Forest bathing: A practice with roots in Japan gains a foothold in Canada

Digging into 'Shinrin-yoku', its links to health benefits and how it's practiced here

Digging into 'Shinrin-yoku', its links to health benefits and how it's practiced here

(Getty Images)

This article was originally published August 9th, 2017.

When you enter a forest with Ronda Murdock, you introduce yourself to plants, you imagine your feet planting roots and you just might make friends with a tree.

This is forest bathing. It's a meditative-like practice which involves immersing oneself in nature, sometimes with a guide, like Murdock, and interacting with your surroundings using all five senses. It has origins in Japan, where it has links to ancient Shinto and Buddhist practices and was dubbed Shinrin-yoku, meaning "taking in the forest atmosphere" or "forest bathing," by the government in 1982. There, it is now considered a cornerstone of preventative health initiatives after the government poured USD $4-million into intensive research on the benefits of forest bathing.

But what is it, really?

It's tricky to pinpoint what exactly forest bathing is and what it isn't. It can involve anything from snapping twigs and sniffing them, to watching birds flit from tree to tree. The point, according to Murdock, who leads forest bathing or "forest therapy" walks on Vancouver Island, is to slow your mind and hone your senses. It's not about getting exercise, nor is it about getting into nature – it's about being in the moment and absorbing your surroundings, she said.

"Some people, they're very surprised at some of the things they notice," Murdock said. Some people comment on how moss is draped over trees like a party dress or how fragrant the air is. "If you go for a hike you just wouldn't notice those things."

On Murdock's walks, which usually last around two hours and cover a distance of only about half a kilometre, she takes a group of between one and 10 people into the forest and asks them to "shake the road dust" off their bodies, relieving stress. Next, she asks them to close their eyes and take a deep breath, imaging that their feet are growing roots into the ground. Then she asks them to pay attention to their senses – the feel of the breeze on their skin, the scent of the earth, even the sound of golfers hitting balls at the nearby golf course.

"I've had people that are used to being in the forest and at the end of (our forest bathing walk) they say, 'Wow… I've never walked in a forest like this," said Murdock. "It just changes what they think about being in nature."

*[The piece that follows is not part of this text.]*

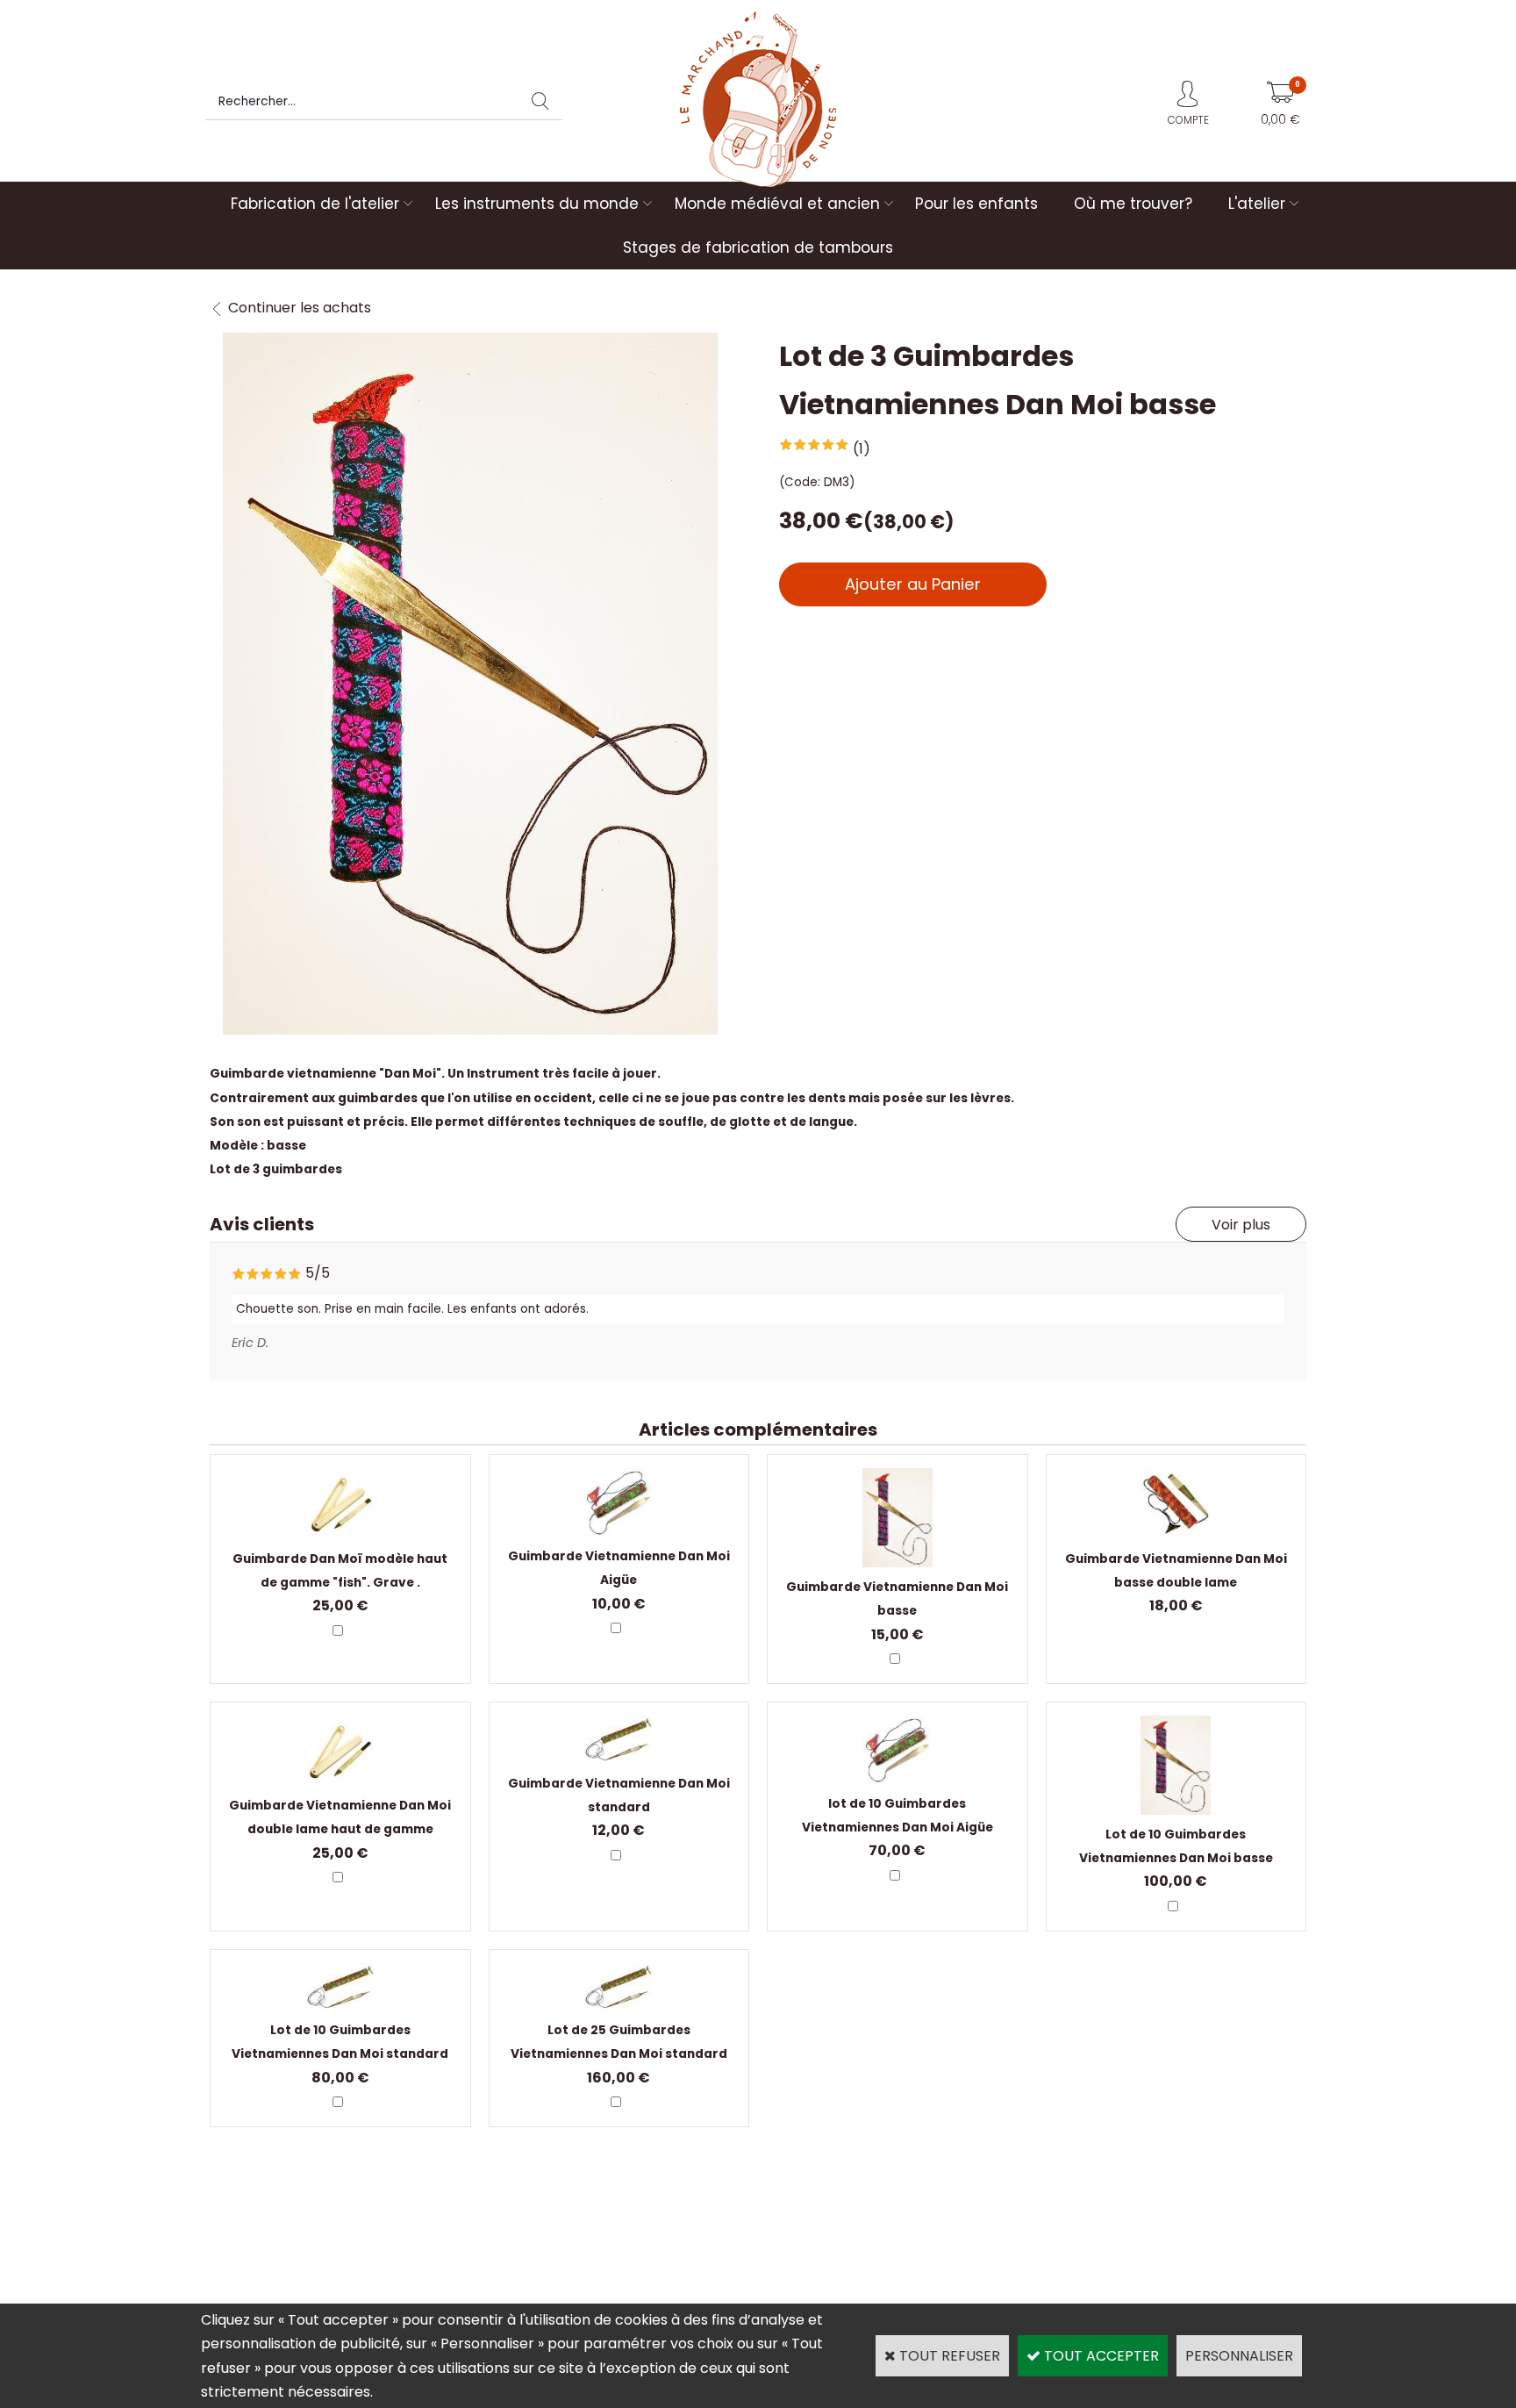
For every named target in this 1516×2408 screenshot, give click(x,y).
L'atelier (1256, 203)
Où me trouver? (1133, 203)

As she walks, she invites guests to engage with the forest in different ways, talking to plants, paying attention to movements and letting themselves move toward whatever tree or space is calling to them. No walk is the same, and she tailors the experience based on her surroundings and what her guests ask for.

It sounds relaxing, but it's also scientifically proven to be beneficial.

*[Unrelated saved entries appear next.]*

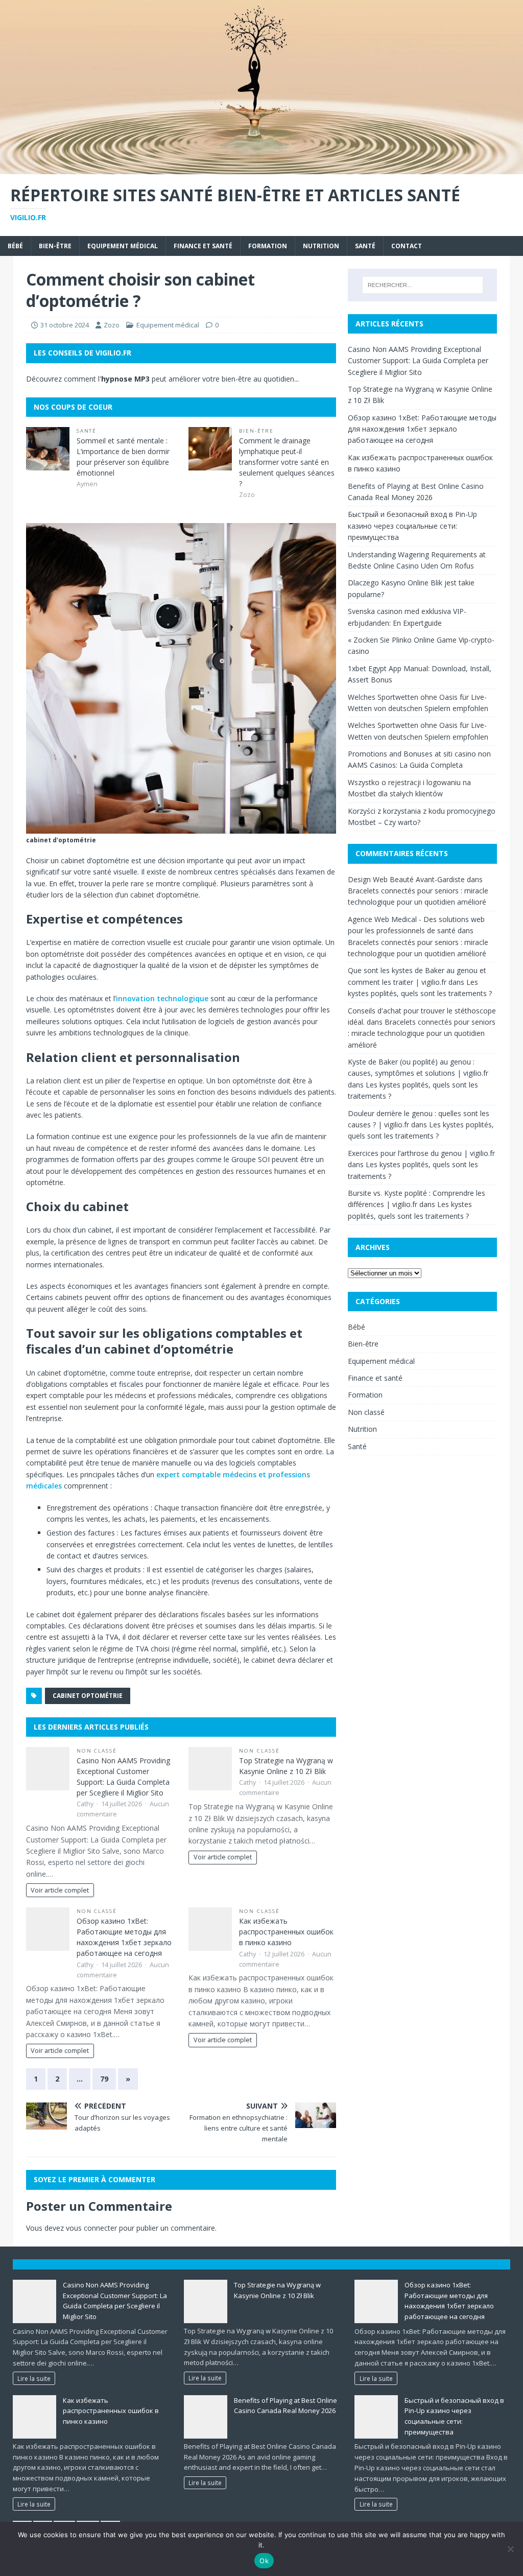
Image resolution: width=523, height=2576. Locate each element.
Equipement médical (122, 246)
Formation (267, 246)
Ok (264, 2561)
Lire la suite (34, 2378)
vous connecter (91, 2228)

One 2010 study from Japan examined the benefits of forest bathing – taking participants to 24 forests in Japan – versus spending time in a city. The study found that participants who spent time in a forest had lower heart rates, lower blood pressure and lower concentrations of a stress hormone compared with those who walked in cities. Other studies have found links between Shinrin-yoku and increased immune function. Some researchers think that the process of breathing in phytoncides, organic compounds released by the forest, might be related to helping people relax. Still, it's not entirely clear why forest bathing causes these benefits.

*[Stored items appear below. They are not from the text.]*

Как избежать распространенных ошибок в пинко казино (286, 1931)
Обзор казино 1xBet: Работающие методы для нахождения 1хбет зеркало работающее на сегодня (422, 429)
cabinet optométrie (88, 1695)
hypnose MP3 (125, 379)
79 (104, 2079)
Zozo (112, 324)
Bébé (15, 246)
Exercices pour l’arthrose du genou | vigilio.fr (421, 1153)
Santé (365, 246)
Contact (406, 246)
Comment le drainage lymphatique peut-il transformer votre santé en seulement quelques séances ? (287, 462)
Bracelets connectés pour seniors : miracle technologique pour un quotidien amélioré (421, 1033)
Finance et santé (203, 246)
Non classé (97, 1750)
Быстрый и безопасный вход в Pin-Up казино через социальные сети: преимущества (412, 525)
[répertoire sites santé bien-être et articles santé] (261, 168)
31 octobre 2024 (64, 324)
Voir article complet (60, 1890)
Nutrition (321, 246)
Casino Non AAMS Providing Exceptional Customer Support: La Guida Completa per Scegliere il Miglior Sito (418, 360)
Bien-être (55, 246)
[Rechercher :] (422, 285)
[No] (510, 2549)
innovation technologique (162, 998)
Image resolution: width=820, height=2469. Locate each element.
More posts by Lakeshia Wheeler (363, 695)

Philip Barr, a physician at Duke University told NPR he's impressed with the primary research coming out of Japan.

"Forest bathing could be considered a form of medicine," Barr said, noting the practice could be particularly helpful for people who are stressed out. "And the benefits of nature can be accessed so simply."

In Japan, Shinrin-yoku is taken so seriously that the government has specific Shinrin-yoku  

designated trails, based on studies determining how their specific health benefits.  

In North America, one organization called the Association of Nature and Forest Therapy, is working to train certified forest therapy guides. B.C.-based forest therapy guide Haida Bolton completed the six-month program in November and believes people leading forest therapy walks, which participants often pay for, should be trained to ensure participants get an "authentic" experience. All guided walks should start with a closed-eye introduction to the forest, include invitations to engage with nature throughout and end with a tea ceremony, she said.

But is it a stretch to ask people to pay – three hours with Bolton costs $50 – for a walk in the woods?

"It's like going to a yoga class," Bolton said. "Sure, you could do yoga in your own living room, but sometimes you want to share that experience … or you want someone to guide you."

To her, forest therapy is an opportunity for adults to unplug, be playful and embrace a childlike sense of wonder.   

"It's kind of like a nature camp for adults," she said.